Gene/Protein Disease Symptom Drug Enzyme Compound
Pivot Concepts:   Target Concepts:
Query: UMLS:C0019204 (hepatocellular carcinoma)
71,386 document(s) hit in 31,850,051 MEDLINE articles (0.00 seconds)

A 54-year-old man was admitted to our hospital complaining of back pain and right hypochondrial pain. Ultrasonography and celiac angiography revealed a large tumor sized 9.4 X 8.1 cm. The tumor appeared hypervascular on angiogram. During the second angiography, an attempt at superselective hepatic angiography for the purpose of infusing a combination of Adriamycin and Lipiodol, spasm of the celiac artery occurred.
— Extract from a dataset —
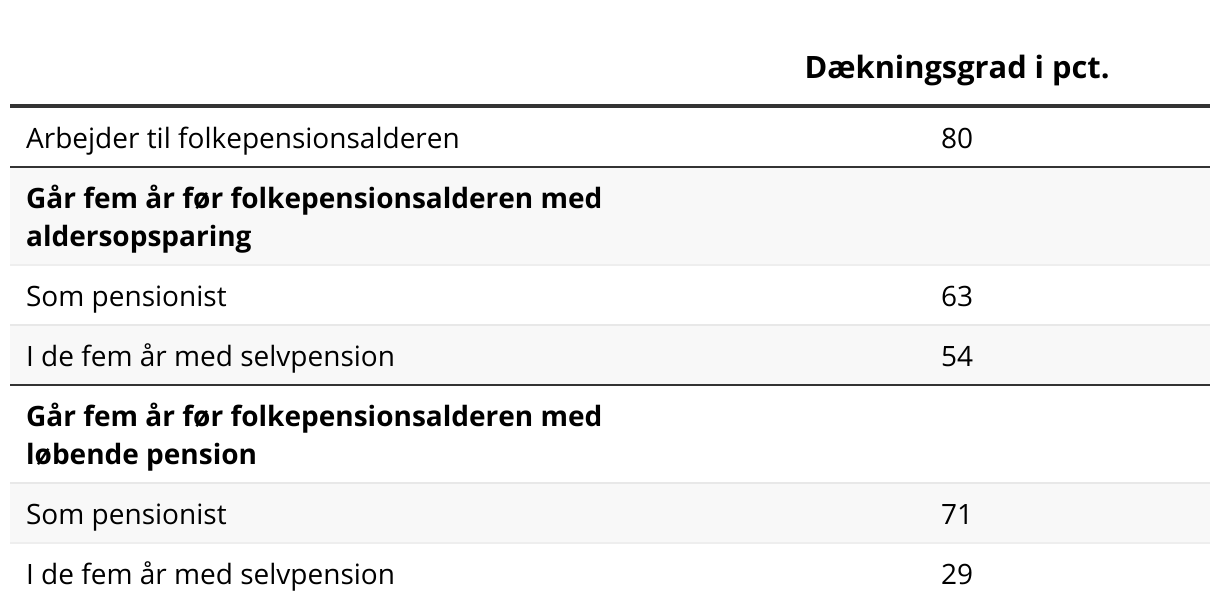1220x612 pixels.
Task: Select "I de fem år med selvpension" beside 54
Action: point(210,357)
High fever continued for 11 days after the spasm and serum transaminase was elevated. At the third angiography, the nature of the tumor was seen to have changed remarkably to one of hypovascularity. Percutaneous transhepatic tumor biopsy was done. Pathological diagnosis was necrosis of hepatocellular carcinoma. Due to heart disorders, ligation of the right hepatic artery was performed instead of hepatic resection. Postoperatively, the size of the tumor decreased further. It is thought that this patient had a tendency to suffer from vasospasm and that the tumor had a relatively low resistance to ischemia.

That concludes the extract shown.